What used to be found only in the world’s largest supercomputing sites and academia is making its way into enterprise. The latest TOP500 list shows a number of enterprises submitted results from their own highly efficient, high-performance superclusters that not only crush HPC benchmarks but also fuel business innovation. These winning entries were deployed in weeks by using NVIDIA DGX systems as the compute building block to effectively “systemize” the building of large-scale AI infrastructure.

4. Accessing Infrastructure Gets Easier 

Not all businesses are ready to revamp their data center to support the facilities demands associated with AI compute. Yet, many need to rein in their escalating AI training operations expenditures to gain better control of how much compute they procure, when to procure it and how to pay for it.

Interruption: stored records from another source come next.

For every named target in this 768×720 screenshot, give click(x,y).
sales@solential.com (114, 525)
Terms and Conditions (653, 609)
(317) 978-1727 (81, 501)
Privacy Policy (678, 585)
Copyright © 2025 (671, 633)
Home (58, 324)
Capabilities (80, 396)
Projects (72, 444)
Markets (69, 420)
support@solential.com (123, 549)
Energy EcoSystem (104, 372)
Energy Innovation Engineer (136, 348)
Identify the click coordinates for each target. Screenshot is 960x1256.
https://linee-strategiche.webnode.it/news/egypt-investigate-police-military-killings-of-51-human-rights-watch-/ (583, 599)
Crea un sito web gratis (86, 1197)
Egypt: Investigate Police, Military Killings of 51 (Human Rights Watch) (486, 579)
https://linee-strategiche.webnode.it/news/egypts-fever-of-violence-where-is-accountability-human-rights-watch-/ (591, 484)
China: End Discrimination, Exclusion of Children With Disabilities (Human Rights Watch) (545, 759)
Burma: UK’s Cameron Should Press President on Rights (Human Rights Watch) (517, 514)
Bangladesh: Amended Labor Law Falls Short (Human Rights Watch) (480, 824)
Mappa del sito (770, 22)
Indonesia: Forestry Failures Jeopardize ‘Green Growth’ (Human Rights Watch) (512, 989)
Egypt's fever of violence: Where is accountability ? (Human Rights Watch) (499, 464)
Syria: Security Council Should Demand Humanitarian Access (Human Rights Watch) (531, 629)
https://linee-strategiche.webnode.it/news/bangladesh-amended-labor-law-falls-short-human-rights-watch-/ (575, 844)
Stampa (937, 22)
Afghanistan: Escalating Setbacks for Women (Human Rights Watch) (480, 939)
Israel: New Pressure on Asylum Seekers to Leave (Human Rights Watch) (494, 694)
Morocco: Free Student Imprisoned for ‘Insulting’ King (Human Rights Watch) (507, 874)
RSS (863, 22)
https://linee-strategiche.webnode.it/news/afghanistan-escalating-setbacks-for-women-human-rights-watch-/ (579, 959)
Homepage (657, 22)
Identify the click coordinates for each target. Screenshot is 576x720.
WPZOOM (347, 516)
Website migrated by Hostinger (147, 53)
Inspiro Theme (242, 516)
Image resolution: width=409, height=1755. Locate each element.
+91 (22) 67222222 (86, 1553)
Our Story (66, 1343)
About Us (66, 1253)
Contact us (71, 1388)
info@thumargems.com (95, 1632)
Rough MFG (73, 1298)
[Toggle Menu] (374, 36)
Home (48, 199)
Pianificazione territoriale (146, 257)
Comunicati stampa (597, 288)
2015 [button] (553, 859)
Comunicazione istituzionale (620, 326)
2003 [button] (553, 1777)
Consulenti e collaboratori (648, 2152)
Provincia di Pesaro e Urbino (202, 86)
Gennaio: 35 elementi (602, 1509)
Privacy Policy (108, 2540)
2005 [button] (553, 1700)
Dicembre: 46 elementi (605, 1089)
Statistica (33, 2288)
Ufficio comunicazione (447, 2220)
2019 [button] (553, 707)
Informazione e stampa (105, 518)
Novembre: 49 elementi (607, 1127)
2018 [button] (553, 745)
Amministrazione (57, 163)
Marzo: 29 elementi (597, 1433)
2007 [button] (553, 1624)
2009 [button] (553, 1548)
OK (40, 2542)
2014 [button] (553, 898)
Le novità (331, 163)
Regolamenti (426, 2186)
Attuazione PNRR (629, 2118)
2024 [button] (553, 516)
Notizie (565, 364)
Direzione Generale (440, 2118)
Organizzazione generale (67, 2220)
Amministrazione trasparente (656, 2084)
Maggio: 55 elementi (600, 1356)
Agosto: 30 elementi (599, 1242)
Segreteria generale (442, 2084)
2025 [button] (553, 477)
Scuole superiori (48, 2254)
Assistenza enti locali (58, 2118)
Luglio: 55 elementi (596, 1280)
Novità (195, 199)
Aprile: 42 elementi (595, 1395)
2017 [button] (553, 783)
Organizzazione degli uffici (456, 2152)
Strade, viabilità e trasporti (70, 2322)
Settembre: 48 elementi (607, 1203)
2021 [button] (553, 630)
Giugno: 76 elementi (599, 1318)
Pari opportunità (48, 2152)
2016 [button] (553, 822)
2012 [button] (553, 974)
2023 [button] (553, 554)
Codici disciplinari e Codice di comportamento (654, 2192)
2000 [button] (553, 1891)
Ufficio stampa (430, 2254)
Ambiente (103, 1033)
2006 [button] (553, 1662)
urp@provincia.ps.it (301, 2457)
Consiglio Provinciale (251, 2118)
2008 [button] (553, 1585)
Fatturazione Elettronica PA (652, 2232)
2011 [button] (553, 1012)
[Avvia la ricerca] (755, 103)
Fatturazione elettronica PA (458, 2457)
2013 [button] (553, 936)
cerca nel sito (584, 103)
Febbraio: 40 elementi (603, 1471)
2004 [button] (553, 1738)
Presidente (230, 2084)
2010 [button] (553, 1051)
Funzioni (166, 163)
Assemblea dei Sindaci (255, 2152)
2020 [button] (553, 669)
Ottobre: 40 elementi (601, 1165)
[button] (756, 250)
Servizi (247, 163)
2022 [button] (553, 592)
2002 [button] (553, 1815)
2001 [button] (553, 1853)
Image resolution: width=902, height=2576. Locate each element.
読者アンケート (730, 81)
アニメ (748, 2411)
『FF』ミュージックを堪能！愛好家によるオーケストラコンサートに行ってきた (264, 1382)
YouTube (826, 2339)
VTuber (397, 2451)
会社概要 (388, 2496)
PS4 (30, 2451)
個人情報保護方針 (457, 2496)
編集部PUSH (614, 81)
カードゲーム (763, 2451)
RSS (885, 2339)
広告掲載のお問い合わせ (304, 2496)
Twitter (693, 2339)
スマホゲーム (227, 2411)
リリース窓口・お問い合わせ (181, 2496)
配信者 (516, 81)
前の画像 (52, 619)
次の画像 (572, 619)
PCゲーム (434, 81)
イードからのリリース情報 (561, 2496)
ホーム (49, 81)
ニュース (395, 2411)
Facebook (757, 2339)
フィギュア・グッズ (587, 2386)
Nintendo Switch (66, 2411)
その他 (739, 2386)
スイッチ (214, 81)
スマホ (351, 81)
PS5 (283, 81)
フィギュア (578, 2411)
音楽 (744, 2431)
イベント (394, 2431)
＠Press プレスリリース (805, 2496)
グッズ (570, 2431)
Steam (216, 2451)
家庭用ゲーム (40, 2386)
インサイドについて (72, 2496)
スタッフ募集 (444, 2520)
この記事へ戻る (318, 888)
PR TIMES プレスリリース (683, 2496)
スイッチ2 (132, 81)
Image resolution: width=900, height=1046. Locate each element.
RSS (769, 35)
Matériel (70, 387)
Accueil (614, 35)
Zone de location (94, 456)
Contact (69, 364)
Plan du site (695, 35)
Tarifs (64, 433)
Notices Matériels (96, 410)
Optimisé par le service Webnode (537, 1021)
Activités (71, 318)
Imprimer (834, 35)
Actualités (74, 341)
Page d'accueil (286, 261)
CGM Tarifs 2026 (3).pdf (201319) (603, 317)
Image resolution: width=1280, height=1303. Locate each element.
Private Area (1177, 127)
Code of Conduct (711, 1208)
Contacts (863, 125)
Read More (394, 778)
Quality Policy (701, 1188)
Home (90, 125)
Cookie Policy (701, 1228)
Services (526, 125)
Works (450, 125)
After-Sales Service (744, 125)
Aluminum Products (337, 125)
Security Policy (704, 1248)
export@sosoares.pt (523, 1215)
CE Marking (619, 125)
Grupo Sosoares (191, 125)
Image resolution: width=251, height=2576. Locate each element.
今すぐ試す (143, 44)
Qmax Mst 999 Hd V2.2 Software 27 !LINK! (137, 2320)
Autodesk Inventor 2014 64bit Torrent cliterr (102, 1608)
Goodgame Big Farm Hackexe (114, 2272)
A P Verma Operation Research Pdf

This year we’ll see more service providers deliver AI infrastructure hosting solutions as well as AI compute infrastructure-as-a-service offerings. These will help get companies out of the data center CapEx cycle, and onto an affordable OpEx model that’s as convenient as cloud, but with deterministic performance of a dedicated, on-prem system — just not their prem necessarily.

For those that have done the math, and know that ownership makes sense compared to cloud or cloud-like, infrastructure try-and-buy and test-drives will provide a way to kick the tires before committing capital.

5. The Reality of “Data Gravity” Will Force IT to Reconsider Where to Train 

Train where your data lands.” It seems like common sense, and yet many businesses find themselves in the escalating OpEx cycle of snowballing datasets that need to be pushed from their data lake to their compute instance — which is often cloud.

Cloud GPUs are often essential when developers need easy access and productive experimentation. But as datasets and model complexity grows, IT managers are finding rising costs due to data transit, hosting and compute cycles.

Recognizing this inflection point, more businesses will repatriate their AI compute resources to where their datasets live. We’ll see a tiered architecture that supports not only metro core data center training, but even mobile supercomputing scenarios, where a multi-petaflops system might be dropped into place, anywhere you need it, when you need it.

Summing up, in 2020, enterprise AI will unlock transformative use cases that have tangible impact on the top and bottom lines. The resources required to train these models will demand unprecedented scale of compute infrastructure, making forward-leaning enterprises appear more and more like supercomputing sites that can streamline the AI development workflow from concept to production.

And, putting it all together will no longer mean owning the infrastructure or even owning a data center, thanks to new service offerings that eliminate the barrier to getting the deterministic performance of an on-prem system, with the simplicity and ease of cloud.